_Your assignment_. The part below that opens with the line containing "Click the Lab Temp thermometer bar gauge" and closes with the line containing "Click the ANALOG1 datapoint type icon" should be copied exactly, minus any pictures.

_Data_.
* * *
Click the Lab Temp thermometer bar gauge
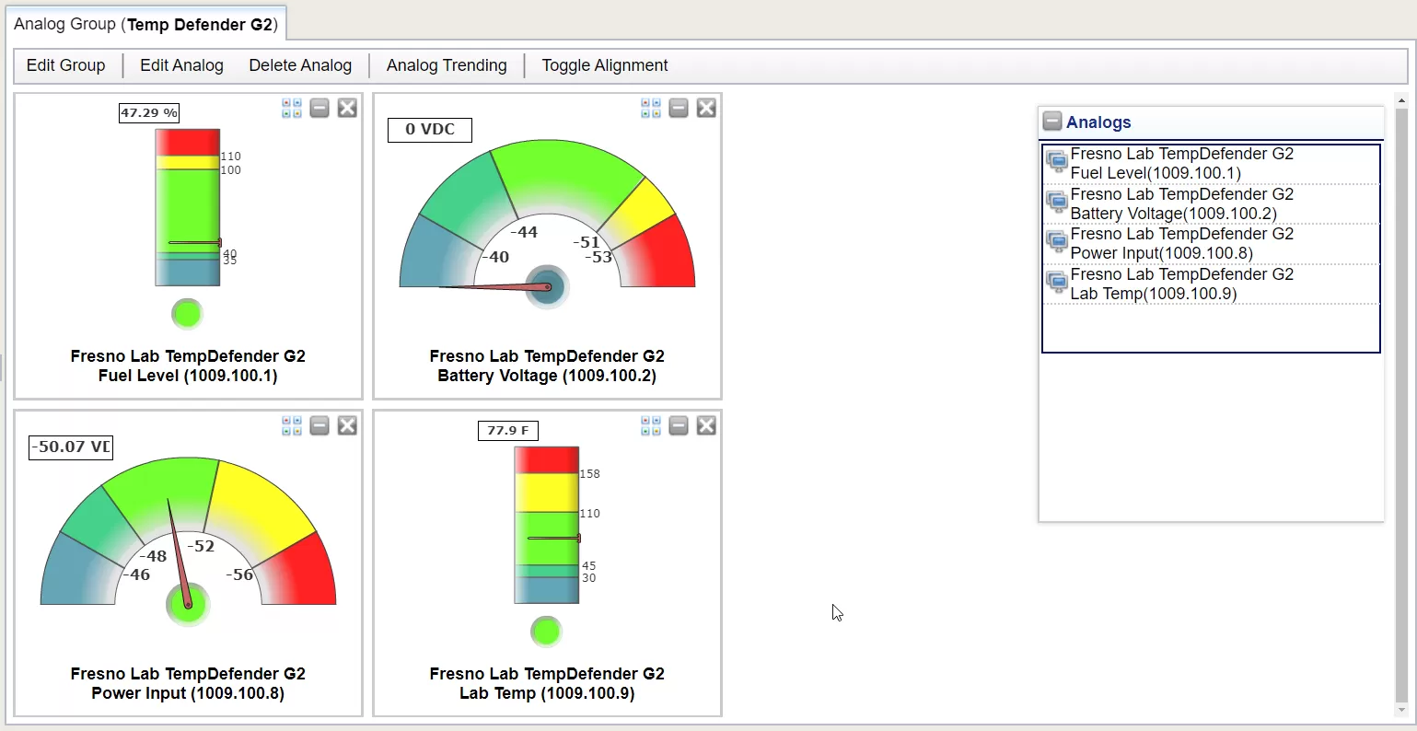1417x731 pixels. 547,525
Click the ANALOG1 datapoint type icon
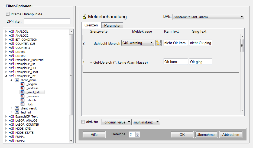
* * *
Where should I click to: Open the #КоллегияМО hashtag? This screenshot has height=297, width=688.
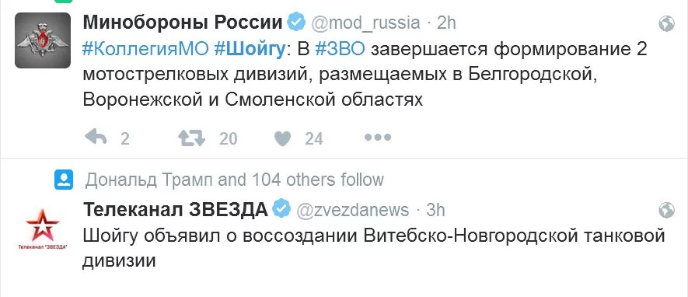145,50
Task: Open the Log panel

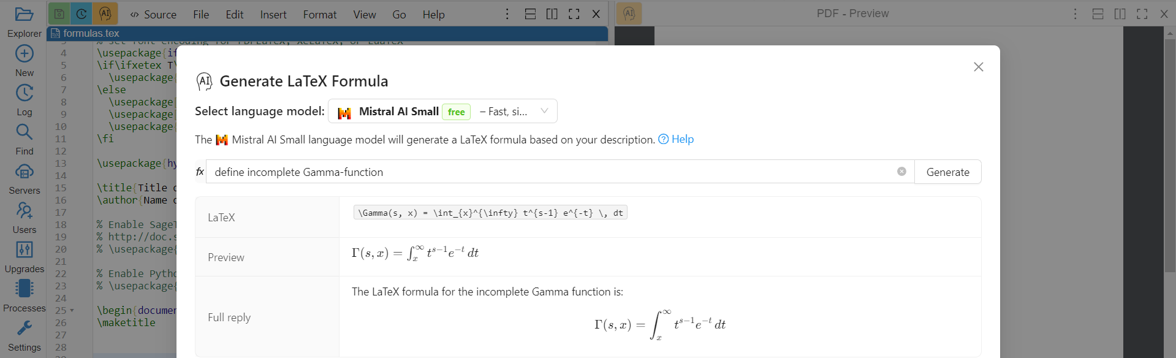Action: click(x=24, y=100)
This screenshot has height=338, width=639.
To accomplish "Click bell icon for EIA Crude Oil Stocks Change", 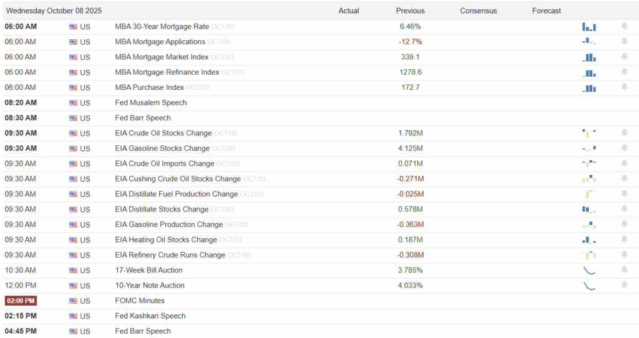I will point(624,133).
* * *
_Reply_.
Click the Lab Temp thermometer bar gauge
1417x731 pixels. 547,525
Click the ANALOG1 datapoint type icon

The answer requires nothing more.